He eyes the tattoo artist’s bowed head. We wait until the tattoo gun turns on, then I scoot closer to Crue.
“Yasmin and I, we…considered ourselves together. I thought of her as my girlfriend, and she called me her boyfriend.”
Each of those words hits me almost visibly, like I’m in one of those comic books with the onomatopoeia in the speech bubbles. Wham! Bam! Pow! But I fight not to show the pain. This is one of those rare instances where I actually did ask for it.
“We wanted to date but couldn’t. Not really. Not like our friends could. We barely even talked outside of the few classes we had together.”
“Because of her father?”
“Yeah. Wrestling was my life. I was on track to get a full ride to any college I chose. I didn’t want to mess that up. She didn’t want to defy him. She was…scared, I think.”
I lose Crue for a few minutes while he mentally travels back in time.
He is a time traveler.
But is that why? So he can visit her?
“Crue?” I say, bringing him back to the present. To me.
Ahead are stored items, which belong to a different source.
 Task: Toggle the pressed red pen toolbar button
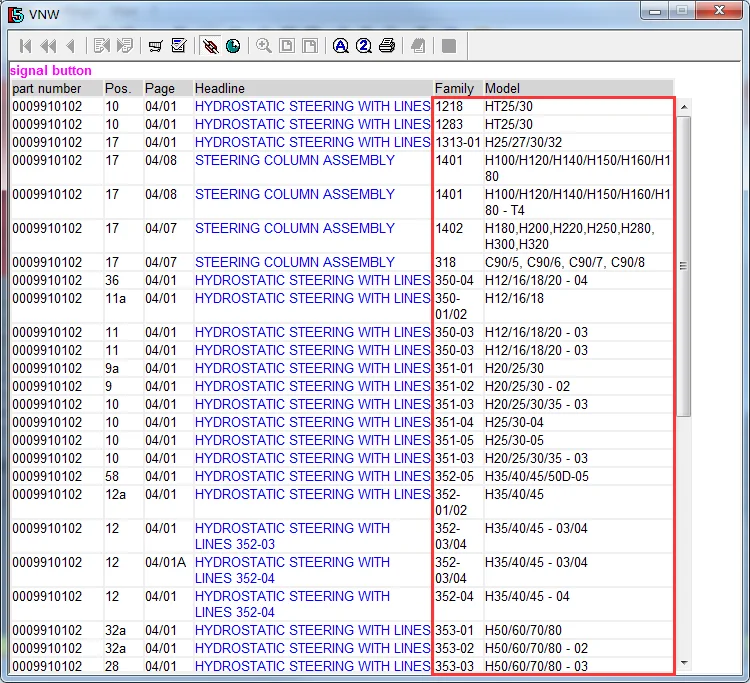point(210,46)
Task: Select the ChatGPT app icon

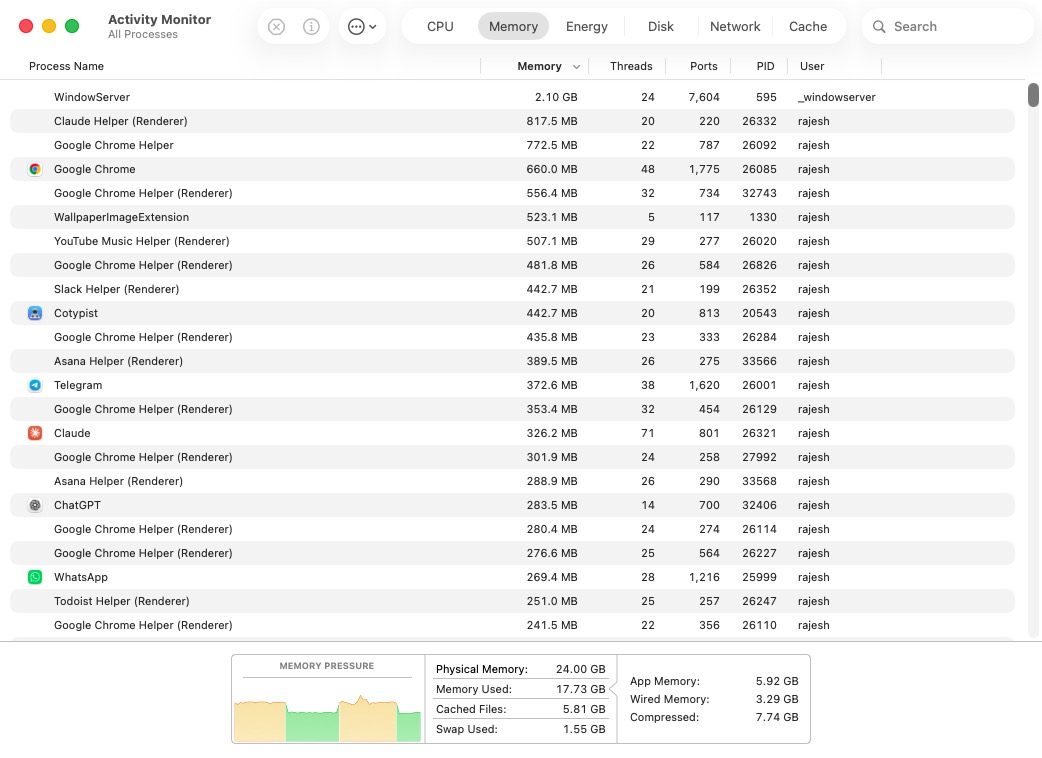Action: [x=35, y=505]
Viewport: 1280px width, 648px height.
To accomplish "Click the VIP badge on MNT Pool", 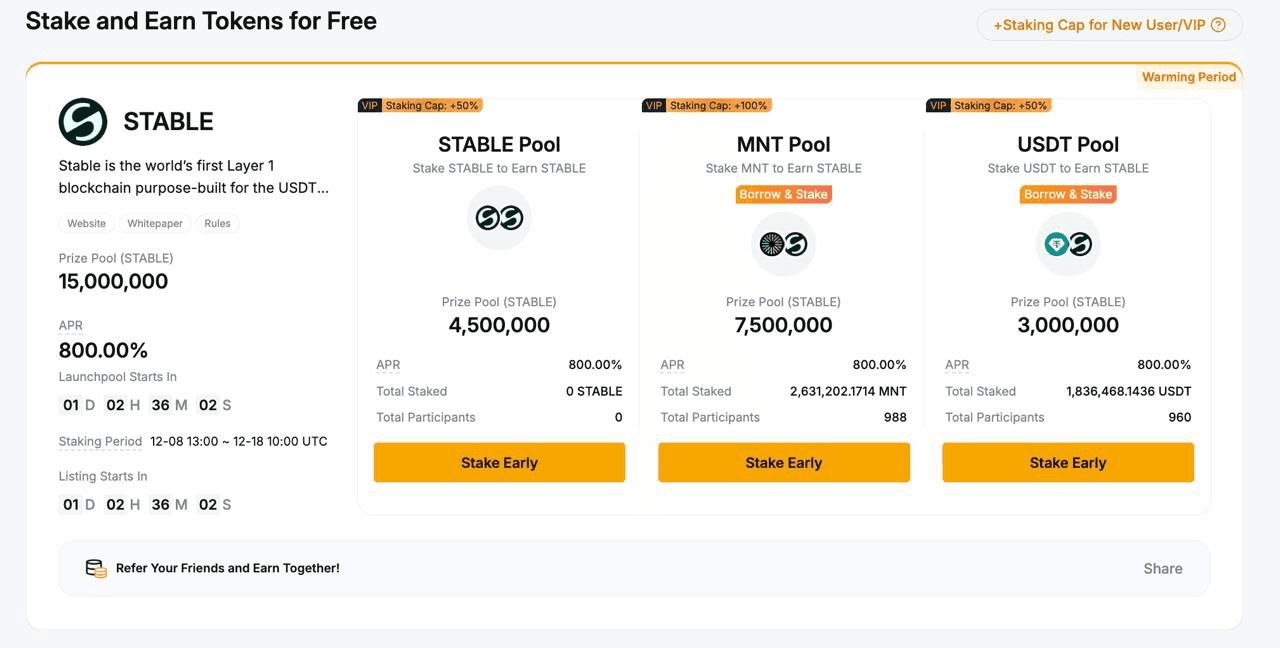I will point(654,105).
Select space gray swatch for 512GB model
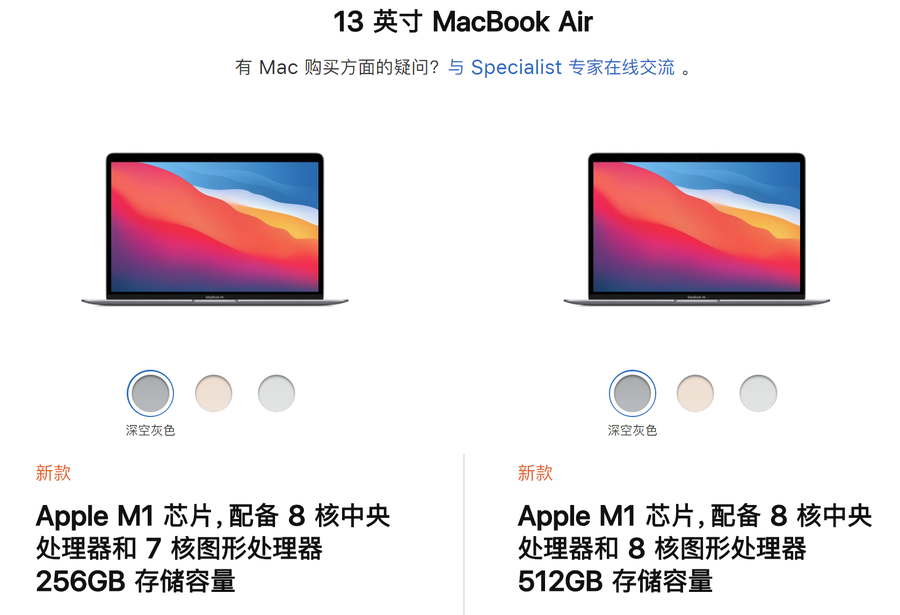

“Anyway, yeah, we liked each other. We didn’t even know each other, but we liked each other. You know?”
My eyes flutter closed on a half-nod. I fell for a man I never spoke a single word to.
“For homecoming, we both went with a big group of friends so her dad wouldn’t suspect anything. And he didn’t. It was perfect. We danced, we talked, we laughed, we got to hang out for once. It was the closest thing to a real date we’d ever gotten.”
Pushing my raging jealousy aside, I try to picture a seventeen-year-old Crue being so carefree with his crush. I doubt it’s something I’ll ever get to witness myself. I don’t think he knows how to be carefree anymore. I’m assuming because of what he’s about to share.
“Things were going…well. So we decided to sneak away…just the two of us.”
Just like that, the jealousy is back, trying to shove all rational thought out the window.
Crue studies me carefully.
I wave him on. Let’s get this over with.
“The plan was to only be gone for a little while, twenty, thirty minutes at the most, before getting Yaz back to her friends so they could take her home. The second we got in my car though, she wanted to…” His eyebrows pick up what his voice just put down.
“Mm-hm.” Got it. He’s not a virgin. I knew that. I know that. We’ve both been with other people.
We’ll both be with other people.
I don’t exactly want to hear about either, but again, I asked for this.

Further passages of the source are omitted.